→ **Stated exercise**
Reproduce the rows below, changing every "GUI agent" to "UI automation agent" and leaving all other text unchanged.

+++ Data provided +++

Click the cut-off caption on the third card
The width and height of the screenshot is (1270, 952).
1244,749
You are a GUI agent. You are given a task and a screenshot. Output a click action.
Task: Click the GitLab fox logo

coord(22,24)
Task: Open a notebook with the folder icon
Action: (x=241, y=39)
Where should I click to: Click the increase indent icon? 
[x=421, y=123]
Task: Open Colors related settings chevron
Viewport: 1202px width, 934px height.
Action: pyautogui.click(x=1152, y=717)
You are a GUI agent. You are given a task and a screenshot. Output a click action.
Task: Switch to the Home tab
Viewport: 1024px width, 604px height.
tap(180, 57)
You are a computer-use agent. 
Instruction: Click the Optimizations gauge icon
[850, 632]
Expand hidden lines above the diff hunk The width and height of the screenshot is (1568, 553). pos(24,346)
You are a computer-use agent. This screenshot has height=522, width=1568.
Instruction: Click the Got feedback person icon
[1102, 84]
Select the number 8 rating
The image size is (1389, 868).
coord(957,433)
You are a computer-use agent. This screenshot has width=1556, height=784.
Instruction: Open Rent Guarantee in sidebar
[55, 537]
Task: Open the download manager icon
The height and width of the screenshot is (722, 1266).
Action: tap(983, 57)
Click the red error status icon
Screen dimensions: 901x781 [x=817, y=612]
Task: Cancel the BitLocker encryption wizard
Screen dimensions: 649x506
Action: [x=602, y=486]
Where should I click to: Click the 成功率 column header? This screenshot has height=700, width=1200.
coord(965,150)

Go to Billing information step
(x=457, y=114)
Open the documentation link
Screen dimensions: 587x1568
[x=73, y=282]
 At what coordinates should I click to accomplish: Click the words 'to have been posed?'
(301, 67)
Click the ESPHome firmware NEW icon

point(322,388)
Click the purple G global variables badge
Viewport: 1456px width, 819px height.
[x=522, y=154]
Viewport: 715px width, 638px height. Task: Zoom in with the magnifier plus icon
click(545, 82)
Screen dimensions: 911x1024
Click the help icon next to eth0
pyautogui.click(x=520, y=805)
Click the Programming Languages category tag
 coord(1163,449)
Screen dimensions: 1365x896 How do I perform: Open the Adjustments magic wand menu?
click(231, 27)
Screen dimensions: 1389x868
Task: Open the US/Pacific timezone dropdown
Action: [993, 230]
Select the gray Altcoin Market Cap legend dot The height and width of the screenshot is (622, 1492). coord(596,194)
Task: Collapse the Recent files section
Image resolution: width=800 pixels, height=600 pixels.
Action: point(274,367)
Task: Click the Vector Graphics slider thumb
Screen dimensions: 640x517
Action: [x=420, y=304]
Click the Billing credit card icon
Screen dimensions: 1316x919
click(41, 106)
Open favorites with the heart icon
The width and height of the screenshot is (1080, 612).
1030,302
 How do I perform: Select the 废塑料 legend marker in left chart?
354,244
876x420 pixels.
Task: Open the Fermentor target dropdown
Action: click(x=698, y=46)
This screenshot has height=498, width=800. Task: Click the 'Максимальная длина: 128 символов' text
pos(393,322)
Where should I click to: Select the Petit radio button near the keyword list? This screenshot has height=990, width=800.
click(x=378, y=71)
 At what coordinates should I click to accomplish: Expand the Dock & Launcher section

+++

→ **Reply to the task**
Click the cut-off caption on the third card
The width and height of the screenshot is (1270, 952).
1244,749
You are a UI automation agent. You are given a task and a screenshot. Output a click action.
Task: Click the GitLab fox logo

coord(22,24)
Task: Open a notebook with the folder icon
Action: (x=241, y=39)
Where should I click to: Click the increase indent icon? 
[x=421, y=123]
Task: Open Colors related settings chevron
Viewport: 1202px width, 934px height.
Action: pyautogui.click(x=1152, y=717)
You are a UI automation agent. You are given a task and a screenshot. Output a click action.
Task: Switch to the Home tab
Viewport: 1024px width, 604px height.
tap(180, 57)
You are a computer-use agent. 
Instruction: Click the Optimizations gauge icon
[850, 632]
Expand hidden lines above the diff hunk The width and height of the screenshot is (1568, 553). pos(24,346)
You are a computer-use agent. This screenshot has height=522, width=1568.
Instruction: Click the Got feedback person icon
[1102, 84]
Select the number 8 rating
The image size is (1389, 868).
coord(957,433)
You are a computer-use agent. This screenshot has width=1556, height=784.
Instruction: Open Rent Guarantee in sidebar
[55, 537]
Task: Open the download manager icon
The height and width of the screenshot is (722, 1266).
Action: tap(983, 57)
Click the red error status icon
Screen dimensions: 901x781 [x=817, y=612]
Task: Cancel the BitLocker encryption wizard
Screen dimensions: 649x506
Action: [x=602, y=486]
Where should I click to: Click the 成功率 column header? This screenshot has height=700, width=1200.
coord(965,150)

Go to Billing information step
(x=457, y=114)
Open the documentation link
Screen dimensions: 587x1568
[x=73, y=282]
 At what coordinates should I click to accomplish: Click the words 'to have been posed?'
(301, 67)
Click the ESPHome firmware NEW icon

point(322,388)
Click the purple G global variables badge
Viewport: 1456px width, 819px height.
[x=522, y=154]
Viewport: 715px width, 638px height. Task: Zoom in with the magnifier plus icon
click(545, 82)
Screen dimensions: 911x1024
Click the help icon next to eth0
pyautogui.click(x=520, y=805)
Click the Programming Languages category tag
 coord(1163,449)
Screen dimensions: 1365x896 How do I perform: Open the Adjustments magic wand menu?
click(231, 27)
Screen dimensions: 1389x868
Task: Open the US/Pacific timezone dropdown
Action: [993, 230]
Select the gray Altcoin Market Cap legend dot The height and width of the screenshot is (622, 1492). coord(596,194)
Task: Collapse the Recent files section
Image resolution: width=800 pixels, height=600 pixels.
Action: point(274,367)
Task: Click the Vector Graphics slider thumb
Screen dimensions: 640x517
Action: [x=420, y=304]
Click the Billing credit card icon
Screen dimensions: 1316x919
click(41, 106)
Open favorites with the heart icon
The width and height of the screenshot is (1080, 612).
1030,302
 How do I perform: Select the 废塑料 legend marker in left chart?
354,244
876x420 pixels.
Task: Open the Fermentor target dropdown
Action: click(x=698, y=46)
This screenshot has height=498, width=800. Task: Click the 'Максимальная длина: 128 символов' text
pos(393,322)
Where should I click to: Select the Petit radio button near the keyword list? This screenshot has height=990, width=800.
click(x=378, y=71)
 At what coordinates should I click to accomplish: Expand the Dock & Launcher section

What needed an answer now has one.